BTW, is it really necessary that your server is listening to the WAN? This makes it into an open DNS to everybody.


----------



## vindra9 (Jan 13, 2013)

rolfheinrich said:
			
		

> You are not trying to browse the web from a different machine than that on which your DNS is running, are you?
> 
> If you try this from another machine in the LAN, you need to extend the listen statement by the LAN address of your server:
> 
> ...



First question: yes, I'm trying to browse the web from different machine.
Second question: yes, *I* try to browse from another machine in LAN Network. So is it really needed to include the LAN Address to the listen-on code?
Third question:  yes, I would like to try make open DNS for everybody. Umm, is it really day dreaming? Because I just learned *F*reeBSD for 1 or 2 weeks.


----------



## Anonymous (Jan 13, 2013)

vindra9 said:
			
		

> First question : yes, I'm trying to browse the web from different machine.
> Second question : yes, i try to browse from another machine in LAN Network. So is it really need to include LAN Address to the listen-on code ?



Yes, include the exact LAN address of your server, i.e. the same, that you put in the DNS field of the clients interface configuration, otherwise named(8)() would refuse connections from the LAN.



			
				vindra9 said:
			
		

> Third question :  yes, I would like to try make open DNS for everybody. Umm, is it really a daydreaming ?



No, it would work, you only didn't tell that you want this. Also, it would have been great for troubleshooting if you had supplied all the other informations as well beforehand.


----------



## vindra9 (Jan 13, 2013)

rolfheinrich said:
			
		

> No, it would work, you only didn't tell that you want this. Also, it would have been great for troubleshooting if you had supplied all the other informations as well beforehand.



I'm sorry, it's my bad not telling you beforehand. Is there any mistake in my DNS Server to become open DNS?


----------



## vindra9 (Jan 13, 2013)

rolfheinrich said:
			
		

> You are not trying to browse the web from a different machine than that on which your DNS is running, are you?
> 
> If you try this from another machine in the LAN, you need to extend the listen statement by the LAN address of your server:
> 
> ...



BTW, can i use listen-on { any; } ??? or I will still get error loading web when my DNS not open DNS server ?


----------



## Anonymous (Jan 13, 2013)

vindra9 said:
			
		

> BTW, can i use listen-on { any; } ??? or I will still get error loading web when my DNS not open DNS server ?



In this case simply omit the listen-on { ... }; statement, since the default behaviour of named is to listen on all interfaces found on your system. However, listen-on { any; }; should work too.


----------



## vindra9 (Jan 14, 2013)

rolfheinrich said:
			
		

> In this case simply omit the listen-on { ... }; statement, since the default behaviour of named is to listen on all interfaces found on your system. However, listen-on { any; }; should work too.

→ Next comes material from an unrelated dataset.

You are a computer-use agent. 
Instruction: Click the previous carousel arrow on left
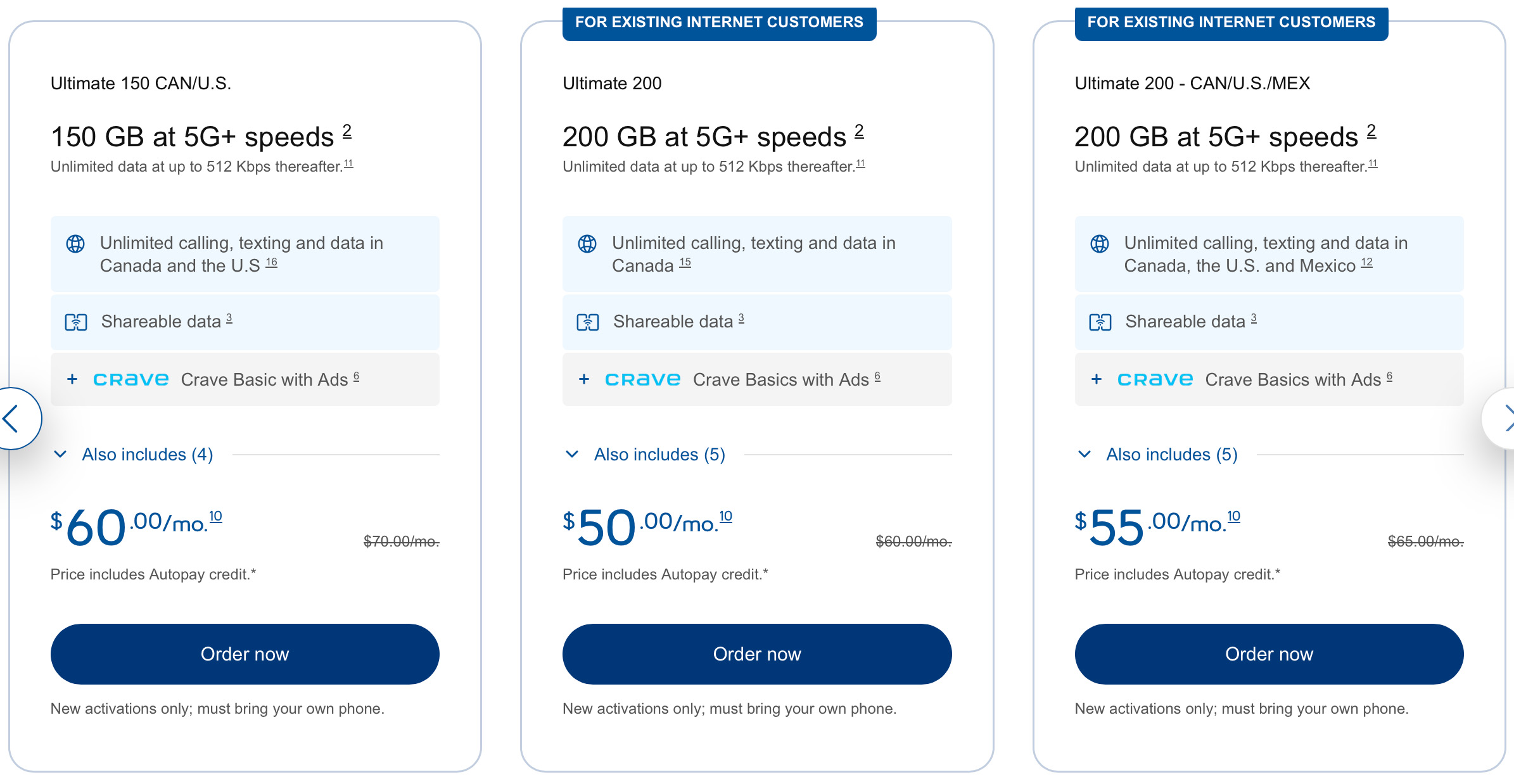[13, 419]
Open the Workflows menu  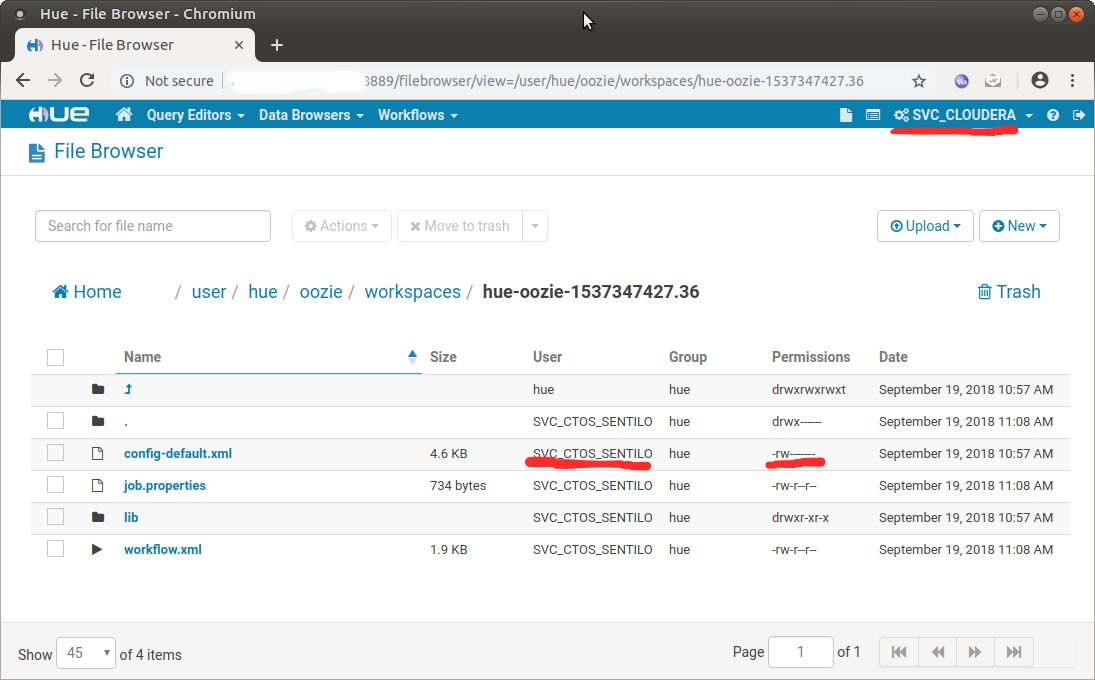tap(417, 115)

I already omit the listen-on { ... };, but still I can't browse anywhere. It really drive me crazy. Is there any preliminary need or setting to build anopen DNS server beside all setting all I made this far?


----------



## Savagedlight (Jan 14, 2013)

In order to use your dns server as the primary dns server of clients, you need to enable recursive lookups as well.
You should really restrict recursive lookups to (semi-)trusted address ranges, such as your LAN, as recursive lookups are generally not considered safe on a server which is not dedicated for this purpose.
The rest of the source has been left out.